It is not surprising, given how prevalent the Exodus motif is throughout the Bible, that we should find references and allusions to Exodus 1:1-2:10 in many parts of the Old Testament. For example:
- Future generations of Israelites were to remind their children that they had once been slaves in Egypt, to underscore God’s grace in rescuing his people, and to motivate ongoing obedience of God’s law and right worship of the Lord (Deut 6:20-25; 26:5-11; Pss 78; 105).
- It also served to remind future generations that Israel had not been redeemed from slavery because of any merit in themselves but solely due to God’s sovereign election of them and his covenant faithfulness. The fact that God kept his covenant guarantees that he will remain faithful to those who love him and not slow to bring retribution to those who hate him and should again motivate covenant obedience (Deut 7:7-11).
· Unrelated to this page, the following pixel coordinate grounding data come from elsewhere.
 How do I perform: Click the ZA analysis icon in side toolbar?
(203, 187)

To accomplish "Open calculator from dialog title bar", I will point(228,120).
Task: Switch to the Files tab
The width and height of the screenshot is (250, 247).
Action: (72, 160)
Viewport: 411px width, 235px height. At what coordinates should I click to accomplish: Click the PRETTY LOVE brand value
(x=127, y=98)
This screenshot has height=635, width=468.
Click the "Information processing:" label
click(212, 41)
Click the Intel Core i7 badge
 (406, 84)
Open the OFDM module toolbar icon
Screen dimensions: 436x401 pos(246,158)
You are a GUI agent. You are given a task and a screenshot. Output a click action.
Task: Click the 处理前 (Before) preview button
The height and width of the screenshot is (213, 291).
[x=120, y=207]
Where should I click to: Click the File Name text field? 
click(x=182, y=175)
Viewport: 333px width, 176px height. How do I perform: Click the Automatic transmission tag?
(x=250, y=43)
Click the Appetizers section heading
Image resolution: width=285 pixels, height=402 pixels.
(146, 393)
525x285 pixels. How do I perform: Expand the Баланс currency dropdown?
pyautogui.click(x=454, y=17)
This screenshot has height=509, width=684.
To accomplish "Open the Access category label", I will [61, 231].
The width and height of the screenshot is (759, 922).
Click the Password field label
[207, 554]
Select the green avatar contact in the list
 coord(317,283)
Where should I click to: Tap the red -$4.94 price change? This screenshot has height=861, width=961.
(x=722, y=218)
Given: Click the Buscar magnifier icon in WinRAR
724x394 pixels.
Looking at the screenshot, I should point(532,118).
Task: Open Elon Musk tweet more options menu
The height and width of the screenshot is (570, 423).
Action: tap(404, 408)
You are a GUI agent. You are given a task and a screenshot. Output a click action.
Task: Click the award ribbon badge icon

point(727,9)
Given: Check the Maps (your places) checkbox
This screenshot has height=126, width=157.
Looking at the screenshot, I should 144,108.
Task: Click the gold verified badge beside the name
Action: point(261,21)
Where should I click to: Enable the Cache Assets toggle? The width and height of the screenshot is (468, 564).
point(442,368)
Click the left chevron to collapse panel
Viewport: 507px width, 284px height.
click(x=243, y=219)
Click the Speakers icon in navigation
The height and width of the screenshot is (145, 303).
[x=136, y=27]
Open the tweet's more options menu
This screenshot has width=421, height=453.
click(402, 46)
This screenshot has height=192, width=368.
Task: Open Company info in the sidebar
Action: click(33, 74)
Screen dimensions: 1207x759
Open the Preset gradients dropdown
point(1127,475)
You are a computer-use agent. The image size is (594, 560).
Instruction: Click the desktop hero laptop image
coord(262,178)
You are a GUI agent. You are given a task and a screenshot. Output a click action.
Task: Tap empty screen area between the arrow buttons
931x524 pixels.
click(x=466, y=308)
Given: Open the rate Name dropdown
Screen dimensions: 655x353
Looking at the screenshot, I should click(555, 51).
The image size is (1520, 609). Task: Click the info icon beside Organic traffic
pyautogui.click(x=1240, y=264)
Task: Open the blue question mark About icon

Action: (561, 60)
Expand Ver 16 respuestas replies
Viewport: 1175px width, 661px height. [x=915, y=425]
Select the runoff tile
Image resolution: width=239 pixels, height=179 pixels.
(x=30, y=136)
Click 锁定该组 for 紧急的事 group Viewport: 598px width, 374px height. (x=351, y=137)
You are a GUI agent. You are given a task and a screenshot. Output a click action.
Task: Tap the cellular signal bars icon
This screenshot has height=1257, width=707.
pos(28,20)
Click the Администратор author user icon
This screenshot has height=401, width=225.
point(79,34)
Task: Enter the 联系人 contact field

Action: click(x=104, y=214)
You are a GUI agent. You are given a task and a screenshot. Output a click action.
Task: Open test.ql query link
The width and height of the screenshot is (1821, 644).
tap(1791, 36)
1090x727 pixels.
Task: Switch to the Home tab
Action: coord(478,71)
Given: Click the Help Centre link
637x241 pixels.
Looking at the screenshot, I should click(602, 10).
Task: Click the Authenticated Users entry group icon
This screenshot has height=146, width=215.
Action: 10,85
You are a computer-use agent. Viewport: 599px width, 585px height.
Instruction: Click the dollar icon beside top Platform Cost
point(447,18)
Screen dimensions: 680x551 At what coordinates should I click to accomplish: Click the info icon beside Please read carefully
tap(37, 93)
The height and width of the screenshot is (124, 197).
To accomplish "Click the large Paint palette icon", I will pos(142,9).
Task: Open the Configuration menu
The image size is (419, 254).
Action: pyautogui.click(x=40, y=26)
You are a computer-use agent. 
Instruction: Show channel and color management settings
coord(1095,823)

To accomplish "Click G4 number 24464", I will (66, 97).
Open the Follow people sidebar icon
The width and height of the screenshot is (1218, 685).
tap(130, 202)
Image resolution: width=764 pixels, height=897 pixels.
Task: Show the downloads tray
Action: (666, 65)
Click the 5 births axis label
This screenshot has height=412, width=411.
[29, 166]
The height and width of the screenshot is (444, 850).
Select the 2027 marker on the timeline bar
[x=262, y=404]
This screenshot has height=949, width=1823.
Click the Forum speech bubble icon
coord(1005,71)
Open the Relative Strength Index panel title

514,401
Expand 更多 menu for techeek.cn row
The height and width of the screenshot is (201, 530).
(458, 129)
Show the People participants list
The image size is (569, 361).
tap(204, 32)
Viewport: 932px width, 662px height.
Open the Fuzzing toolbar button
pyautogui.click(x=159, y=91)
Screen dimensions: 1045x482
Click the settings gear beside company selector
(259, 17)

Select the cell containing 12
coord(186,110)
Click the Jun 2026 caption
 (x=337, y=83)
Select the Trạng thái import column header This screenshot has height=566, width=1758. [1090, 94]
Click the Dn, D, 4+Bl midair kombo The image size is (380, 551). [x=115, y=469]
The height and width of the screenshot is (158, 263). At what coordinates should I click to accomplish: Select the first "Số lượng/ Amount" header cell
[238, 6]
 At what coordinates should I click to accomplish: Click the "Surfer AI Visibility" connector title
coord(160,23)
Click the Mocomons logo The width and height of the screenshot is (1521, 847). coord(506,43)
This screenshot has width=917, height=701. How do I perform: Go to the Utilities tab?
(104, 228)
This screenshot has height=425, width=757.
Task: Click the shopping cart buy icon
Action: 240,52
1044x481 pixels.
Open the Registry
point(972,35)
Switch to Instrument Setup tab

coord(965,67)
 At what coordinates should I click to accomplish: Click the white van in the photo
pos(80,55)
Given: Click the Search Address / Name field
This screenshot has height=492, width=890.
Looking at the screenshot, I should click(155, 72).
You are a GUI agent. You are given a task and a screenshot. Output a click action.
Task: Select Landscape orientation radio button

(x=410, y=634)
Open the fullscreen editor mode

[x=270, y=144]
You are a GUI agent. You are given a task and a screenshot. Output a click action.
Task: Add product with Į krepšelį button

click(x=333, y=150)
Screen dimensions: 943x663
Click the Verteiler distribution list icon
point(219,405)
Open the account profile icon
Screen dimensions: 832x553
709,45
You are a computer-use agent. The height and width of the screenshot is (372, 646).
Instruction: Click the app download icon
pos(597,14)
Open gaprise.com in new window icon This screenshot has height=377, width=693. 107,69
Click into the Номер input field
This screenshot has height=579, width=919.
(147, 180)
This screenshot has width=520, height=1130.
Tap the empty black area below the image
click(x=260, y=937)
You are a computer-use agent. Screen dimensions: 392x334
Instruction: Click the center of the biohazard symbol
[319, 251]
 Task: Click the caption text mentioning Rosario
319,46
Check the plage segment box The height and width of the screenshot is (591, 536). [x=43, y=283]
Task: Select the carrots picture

- God’s goodness to Israel in Egypt’s ‘house of slavery’ also serves to highlight the ungrateful wickedness of Israel’s subsequent disobedience, and so underpins the Lord’s case against Israel which occurs again and again in prophetic literature (see, for example, Micah 6:1-8).
Likewise, allusions to the early chapters of Exodus are also apparent in the New Testament:
- Jesus’ birth narrative in Matthew 1-2 contains many echoes of Exodus 1-2. Both accounts start with a genealogy and include a Divine deliverance from a wicked king’s attempt to kill new-born boys.26Brevard Childs, The Book of Exodus (Westminster Press, 1974), 24-25, and F. D. Bruner, Matthew: A Commentary, Volume 1: Matthew 1-12, Revised and Expanded Edition (Eerdmans, 2007), 75-76. The similarity is even greater when one recalls how Mary and Joseph escaped from Herod’s genocide into Egypt. As Matthew Henry remarked, ‘This was not the first Joseph that was driven from Canaan to Egypt [by] the anger of his brethren.’27Matthew Henry’s Commentary on the Whole Bible, Volume 5: Matthew, 1-448 (1721), 15.
- When Stephen recounts the history of Israel in Acts 7, he dwells on the patriarchs’ sale of Joseph into Egypt, God’s rescue of Joseph from all his afflictions and his rise to become ruler over Egypt, Jacob’s journey during the famine into Egypt, and the subsequent Pharaoh’s shrewd dealings with the Israelites (Acts 7:9-19). However, Stephen went on to highlight the Israelites’ rejection of Moses to accuse his audience of acting just like their ancestors had acted in rejecting Christ (Acts 7:20-43, 51-53).
- In contrast, Paul’s account of Israel’s history in Pisidian Antioch in Acts 13, including how God ‘made the people great during their stay in the land of Egypt’ (Acts 13:17), serves to underline God’s faithfulness to his covenant and how Christ is the fulfilment of the patriarchal promises (Acts 13:16-33).
5. IDENTIFYING THE DOCTRINAL ISSUES AND IMPLICATIONS IN EXODUS 1:1-2:10
As students of Scripture, we will want to reflect on what we are learning about God and allow those insights to conform our thinking (and living) to God’s Word. In this passage, we learn several things about God, including more about his commitment to his covenant promises and his Divine sovereignty and providence.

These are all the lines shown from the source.